----- DOCUMENT SEGMENT -----
Evidence Based Concept
It is standard medical policy to judge treatments based on EBM, or ‘evidenced based medicine’. This term is laudable and reflects the need to protect the patient from potential harm and to provide proven, safe treatments.
Unfortunately the concept can be used by self-interest parties to shut down very worthwhile treatments which have an excellent record of benefit, minimal if any harm – but lack the much touted RCT – randomised clinical trial. Such trials are extremely expensive and almost exclusively confined to pharmaceutical chemicals.
Small trials, evidence from case studies and observation over time can be valid parameters of evidence. We are only too aware of the EBM drugs that have taken a toll on morbidity and mortality – to be eventually withdrawn from the market and not too promptly I should add.
So the EBM model is a good concept but must be used wisely – not as a political device.
-----
_WHAT TO DO_
a: Reproduce the portion of the passage on evidence-based medicine that starts with "Unfortunately the concept" and continues through "a political device.".
b: Resume the passage on evidence-based medicine after its final sentence, and extend its argument in the same formal register.
The material that follows this passage on evidence-based medicine is not required for any part of the work.
----- PROVIDED DATA -----
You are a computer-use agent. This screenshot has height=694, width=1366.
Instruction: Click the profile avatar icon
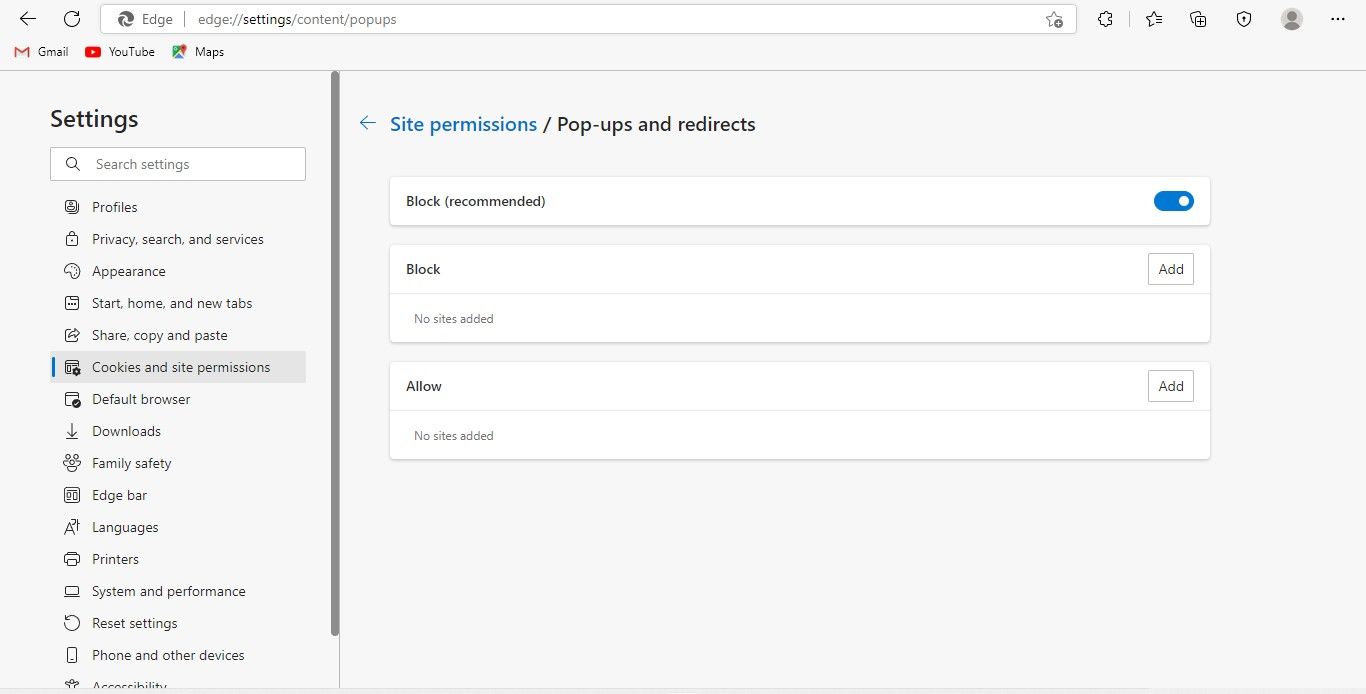click(1292, 19)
-----
_RESPONSES PER TASK_
a:
Unfortunately the concept can be used by self-interest parties to shut down very worthwhile treatments which have an excellent record of benefit, minimal if any harm – but lack the much touted RCT – randomised clinical trial. Such trials are extremely expensive and almost exclusively confined to pharmaceutical chemicals.
Small trials, evidence from case studies and observation over time can be valid parameters of evidence. We are only too aware of the EBM drugs that have taken a toll on morbidity and mortality – to be eventually withdrawn from the market and not too promptly I should add.
So the EBM model is a good concept but must be used wisely – not as a political device.

b:
“Ultimately, medicine has a single aim: to relieve human suffering and promote wellness. When measured against this benchmark, different therapies should be seen on a spectrum ranging from effective to ineffective rather than as ‘orthodox, mainstream’ or ‘unorthodox, non-mainstream’. More so, any therapy choice should cause least, preferably, no harm. These two themes must influence treatment choices.
No single professional group has ownership of health, and the best healthcare requires a multidisciplinary approach. Thus there is an imperative for all healthcare professionals to work together for the benefit of their patients and the wider community – prejudices should be cast aside.”